◆ **Stated goal**: Copy the lines from the one containing "Where should I click to: Select" through the end of the records, changing "toolbar" to "ribbon" and keeping everything else the same. Omit the pictures.
***
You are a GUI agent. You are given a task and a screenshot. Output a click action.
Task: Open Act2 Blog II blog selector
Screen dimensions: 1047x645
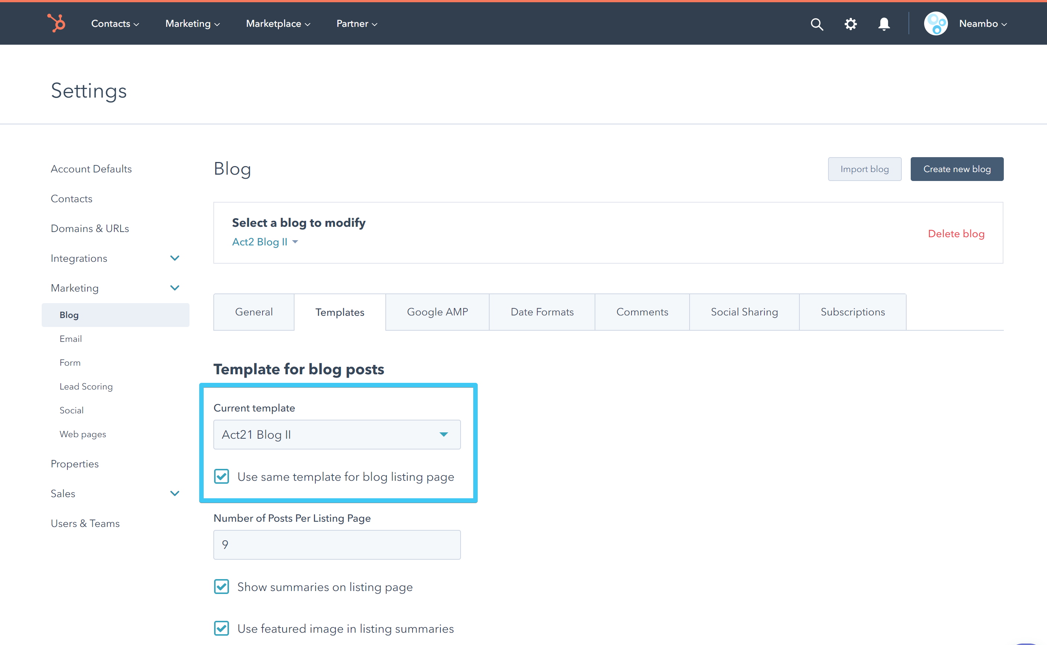tap(264, 242)
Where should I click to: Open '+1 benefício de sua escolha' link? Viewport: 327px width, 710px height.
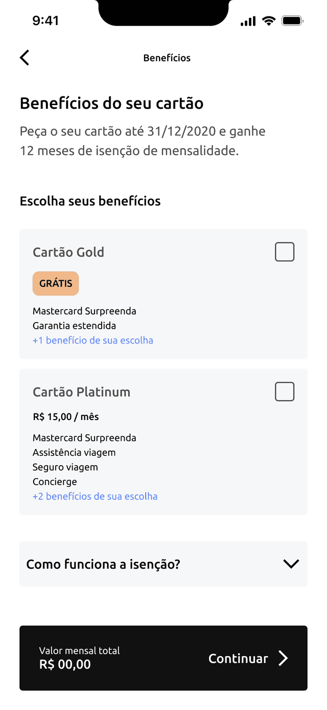(93, 340)
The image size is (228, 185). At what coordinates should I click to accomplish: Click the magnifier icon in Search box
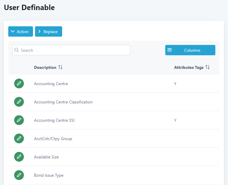(17, 50)
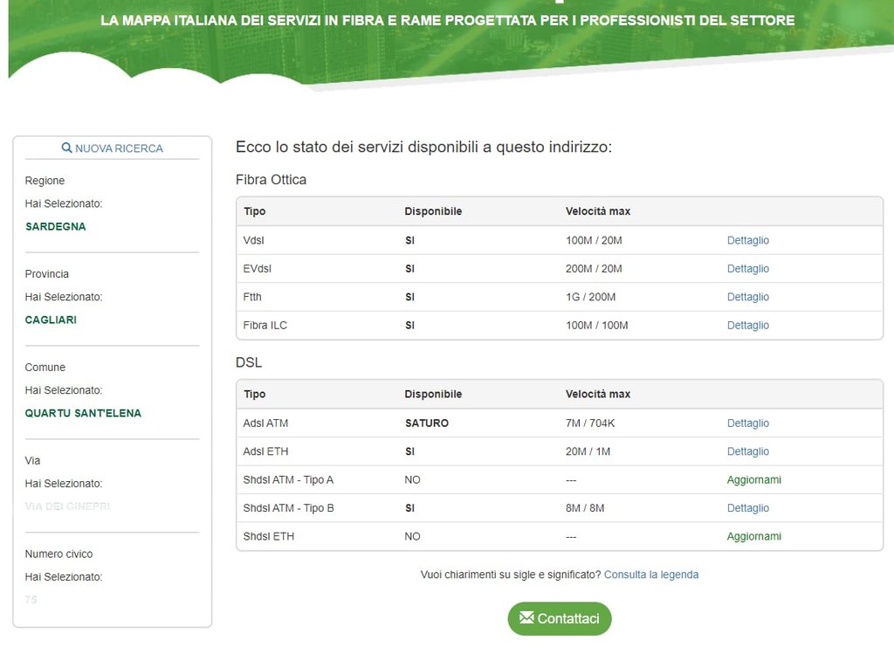Image resolution: width=894 pixels, height=654 pixels.
Task: Open Dettaglio for Fibra ILC
Action: pyautogui.click(x=747, y=326)
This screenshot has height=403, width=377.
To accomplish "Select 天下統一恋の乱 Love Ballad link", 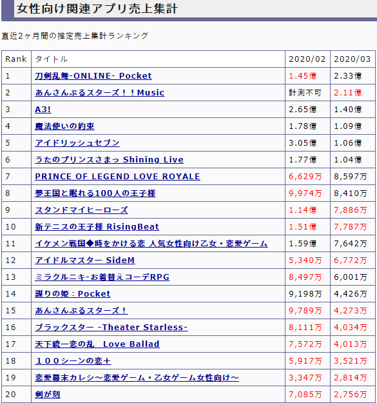I will (x=97, y=344).
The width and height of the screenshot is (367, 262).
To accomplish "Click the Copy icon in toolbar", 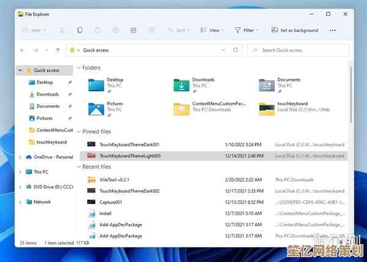I will click(80, 30).
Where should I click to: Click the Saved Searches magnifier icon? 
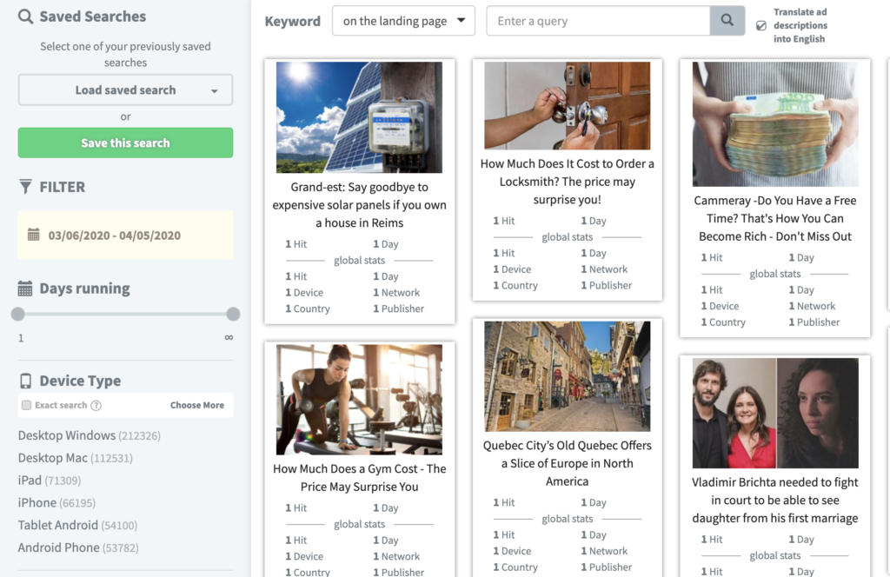(x=25, y=17)
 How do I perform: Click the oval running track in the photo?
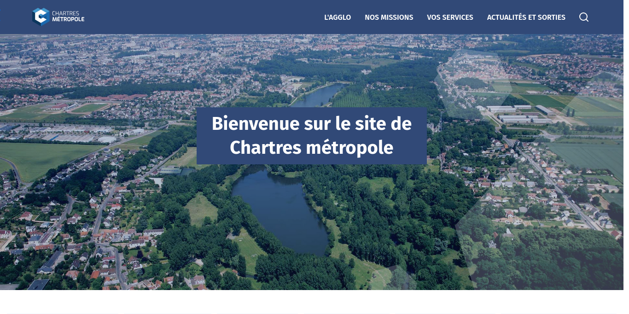[90, 108]
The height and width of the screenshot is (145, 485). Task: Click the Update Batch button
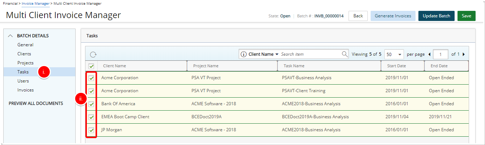click(436, 16)
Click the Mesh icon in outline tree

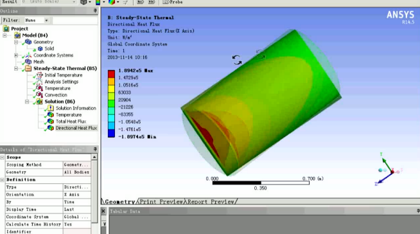[28, 62]
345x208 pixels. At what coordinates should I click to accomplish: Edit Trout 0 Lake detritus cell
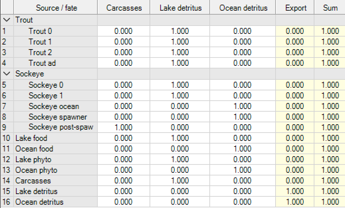pyautogui.click(x=180, y=31)
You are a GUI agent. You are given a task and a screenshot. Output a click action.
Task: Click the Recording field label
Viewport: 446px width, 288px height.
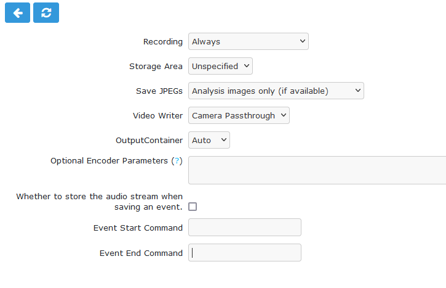(163, 42)
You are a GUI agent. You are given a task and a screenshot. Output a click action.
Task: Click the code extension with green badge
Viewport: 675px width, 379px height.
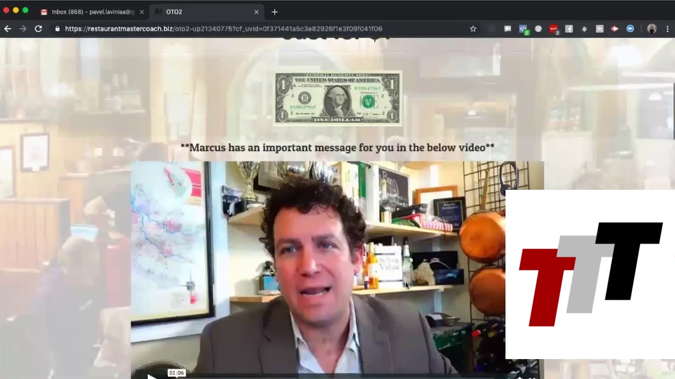click(523, 28)

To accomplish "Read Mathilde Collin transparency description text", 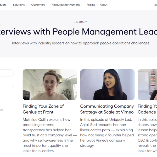I will coord(50,135).
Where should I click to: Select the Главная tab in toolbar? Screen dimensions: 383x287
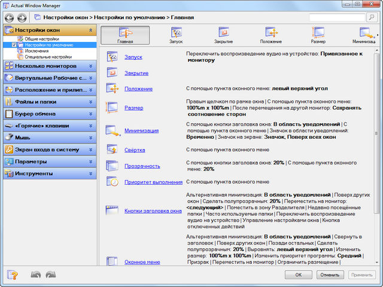(x=125, y=35)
***
◆ **Result of this task**:
Where should I click to: Select the Главная tab in ribbon? Screen dimensions: 383x287
(x=125, y=35)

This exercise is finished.